----- EXERCISE MATERIAL -----

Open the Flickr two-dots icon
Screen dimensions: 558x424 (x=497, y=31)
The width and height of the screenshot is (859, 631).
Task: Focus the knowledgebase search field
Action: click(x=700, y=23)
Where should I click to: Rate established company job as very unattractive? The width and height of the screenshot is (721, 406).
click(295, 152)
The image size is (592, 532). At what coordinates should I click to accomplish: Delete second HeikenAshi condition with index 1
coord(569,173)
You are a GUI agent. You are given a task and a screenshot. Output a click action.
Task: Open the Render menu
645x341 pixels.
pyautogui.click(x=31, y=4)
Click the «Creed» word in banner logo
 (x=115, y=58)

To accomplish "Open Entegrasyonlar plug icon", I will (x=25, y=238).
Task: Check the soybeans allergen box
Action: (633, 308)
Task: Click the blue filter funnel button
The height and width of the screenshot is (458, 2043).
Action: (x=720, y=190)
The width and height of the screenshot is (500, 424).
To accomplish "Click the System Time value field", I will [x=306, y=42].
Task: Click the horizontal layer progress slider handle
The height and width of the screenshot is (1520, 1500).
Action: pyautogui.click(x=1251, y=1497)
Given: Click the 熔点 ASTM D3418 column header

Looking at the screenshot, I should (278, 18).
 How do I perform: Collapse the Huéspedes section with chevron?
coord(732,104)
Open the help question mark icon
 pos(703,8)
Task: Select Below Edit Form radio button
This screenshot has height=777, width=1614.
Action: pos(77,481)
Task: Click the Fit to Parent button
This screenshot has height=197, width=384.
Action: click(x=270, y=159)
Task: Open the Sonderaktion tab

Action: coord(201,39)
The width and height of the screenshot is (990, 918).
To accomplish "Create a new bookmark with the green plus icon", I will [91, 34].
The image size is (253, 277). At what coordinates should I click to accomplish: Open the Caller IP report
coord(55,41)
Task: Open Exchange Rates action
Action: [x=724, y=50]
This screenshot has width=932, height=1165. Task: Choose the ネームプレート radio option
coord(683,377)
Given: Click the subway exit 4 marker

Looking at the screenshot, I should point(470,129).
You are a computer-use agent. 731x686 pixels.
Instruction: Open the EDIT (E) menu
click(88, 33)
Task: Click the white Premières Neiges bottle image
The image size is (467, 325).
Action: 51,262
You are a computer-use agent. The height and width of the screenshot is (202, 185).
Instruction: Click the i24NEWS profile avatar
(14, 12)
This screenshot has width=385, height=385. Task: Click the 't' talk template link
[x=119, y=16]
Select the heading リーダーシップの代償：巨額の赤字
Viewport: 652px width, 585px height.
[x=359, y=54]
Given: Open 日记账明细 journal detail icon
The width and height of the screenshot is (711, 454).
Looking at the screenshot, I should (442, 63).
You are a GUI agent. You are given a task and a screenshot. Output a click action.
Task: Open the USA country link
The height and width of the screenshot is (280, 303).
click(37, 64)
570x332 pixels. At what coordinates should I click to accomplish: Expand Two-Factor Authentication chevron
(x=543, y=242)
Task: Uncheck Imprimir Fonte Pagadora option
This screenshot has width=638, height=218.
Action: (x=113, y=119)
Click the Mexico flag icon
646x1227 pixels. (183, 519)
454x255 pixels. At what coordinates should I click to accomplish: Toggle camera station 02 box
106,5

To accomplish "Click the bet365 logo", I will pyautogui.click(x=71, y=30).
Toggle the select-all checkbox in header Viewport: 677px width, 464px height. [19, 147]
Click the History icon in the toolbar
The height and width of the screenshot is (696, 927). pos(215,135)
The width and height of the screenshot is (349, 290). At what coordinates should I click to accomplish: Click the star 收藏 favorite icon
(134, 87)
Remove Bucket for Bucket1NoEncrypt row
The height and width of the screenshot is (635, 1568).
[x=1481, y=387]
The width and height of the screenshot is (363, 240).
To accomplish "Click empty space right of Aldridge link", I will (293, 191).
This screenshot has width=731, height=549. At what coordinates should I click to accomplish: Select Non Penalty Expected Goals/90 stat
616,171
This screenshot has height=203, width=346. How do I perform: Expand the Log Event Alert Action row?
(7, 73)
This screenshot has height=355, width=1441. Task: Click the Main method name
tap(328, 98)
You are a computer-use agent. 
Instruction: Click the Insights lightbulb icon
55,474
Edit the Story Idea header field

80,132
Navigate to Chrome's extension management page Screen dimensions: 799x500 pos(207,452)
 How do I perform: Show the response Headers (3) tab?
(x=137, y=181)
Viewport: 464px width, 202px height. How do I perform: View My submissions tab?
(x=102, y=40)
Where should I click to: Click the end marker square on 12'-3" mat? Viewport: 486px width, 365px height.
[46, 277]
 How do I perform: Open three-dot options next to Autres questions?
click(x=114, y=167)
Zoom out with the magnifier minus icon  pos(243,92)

-----

Your answer should be a single number: the count of lines in these records that hold the string "button".

3